The brief tenure of a federal CISO in the U.S. government recently came to an end. Expert Mike O. Villegas discusses the effect this has on the U.S. cybersecurity posture.

The Office of Personnel Management hired its first CISO in June 2016. This followed the announcement that a federal CISO was hired in September 2016. However, the federal CISO resigned after only four months on the job. What affect does this have on the U.S. cybersecurity posture? What role will the federal CISO, if replaced, play considering the tough situation the OPM and other agencies are in after recent massive data breaches?

On September 8, 2016, retired Brigadier General Gregory J. Touhill was named as the first Federal Chief Information Security Office (CISO) for the entire U.S. federal government. Grant Schneider was also named as Acting Deputy CISO in the same announcement. Then on January 29, 2017, following the inauguration of President Donald Trump, Greg Touhill resigned after four months of service.

The federal CISO's main function is to manage all other government agency CISOs and security programs.
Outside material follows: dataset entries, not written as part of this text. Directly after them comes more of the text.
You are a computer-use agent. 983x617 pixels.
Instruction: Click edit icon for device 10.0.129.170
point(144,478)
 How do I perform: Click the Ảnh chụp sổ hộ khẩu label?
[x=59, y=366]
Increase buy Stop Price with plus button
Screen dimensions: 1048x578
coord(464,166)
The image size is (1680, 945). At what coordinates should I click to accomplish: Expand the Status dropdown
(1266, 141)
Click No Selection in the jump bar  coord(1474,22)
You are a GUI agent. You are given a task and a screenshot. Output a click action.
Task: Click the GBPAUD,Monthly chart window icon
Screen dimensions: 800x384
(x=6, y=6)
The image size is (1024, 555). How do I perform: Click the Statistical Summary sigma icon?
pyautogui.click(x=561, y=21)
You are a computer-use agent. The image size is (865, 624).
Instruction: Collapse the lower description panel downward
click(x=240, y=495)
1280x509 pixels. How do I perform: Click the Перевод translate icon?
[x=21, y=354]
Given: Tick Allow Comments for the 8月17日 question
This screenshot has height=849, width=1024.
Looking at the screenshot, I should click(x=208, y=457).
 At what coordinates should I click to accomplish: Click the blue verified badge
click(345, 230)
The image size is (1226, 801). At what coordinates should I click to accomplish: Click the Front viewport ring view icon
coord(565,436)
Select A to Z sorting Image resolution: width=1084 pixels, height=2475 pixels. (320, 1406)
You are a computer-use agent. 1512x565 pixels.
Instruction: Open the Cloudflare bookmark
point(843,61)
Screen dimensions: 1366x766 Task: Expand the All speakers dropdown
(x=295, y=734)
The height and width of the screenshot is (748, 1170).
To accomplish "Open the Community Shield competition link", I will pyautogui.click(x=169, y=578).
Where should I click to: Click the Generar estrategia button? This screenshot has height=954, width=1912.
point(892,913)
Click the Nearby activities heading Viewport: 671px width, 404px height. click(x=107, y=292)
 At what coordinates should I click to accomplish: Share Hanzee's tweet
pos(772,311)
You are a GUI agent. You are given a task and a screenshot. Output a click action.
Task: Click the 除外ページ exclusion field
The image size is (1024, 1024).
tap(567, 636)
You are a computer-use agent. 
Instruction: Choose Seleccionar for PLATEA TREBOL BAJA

There have also been CISO positions assigned at other U.S. agencies, but are so many CISO positions necessary?

In October 2016, the Bureau of Labor Statistics reported that the federal government had 22.235 million employees. The U.S. government is very different from the private industry. The bureaucracy is a pedantic nightmare, but much like the Department of Homeland Security was established to oversee several existing agencies -- such as the Transportation Security Administration, Secret Service, Federal Emergency Management Agency, U.S. Coast Guard and others -- having a federal CISO makes sense.

To be effective, the federal CISO position needs to manage federal governance, cross-agency budgets, policies, protection programs and architectures. The reporting structure -- in order to maintain collaboration, cooperation and continuity -- should give all agency CISOs a solid line or, at a minimum, a dotted line relationship to the federal CISO. This will ensure essential independence of any influence from IT or agency heads and legal authority to take punitive actions for policies, procedures and protections measures if not deployed or adhered to.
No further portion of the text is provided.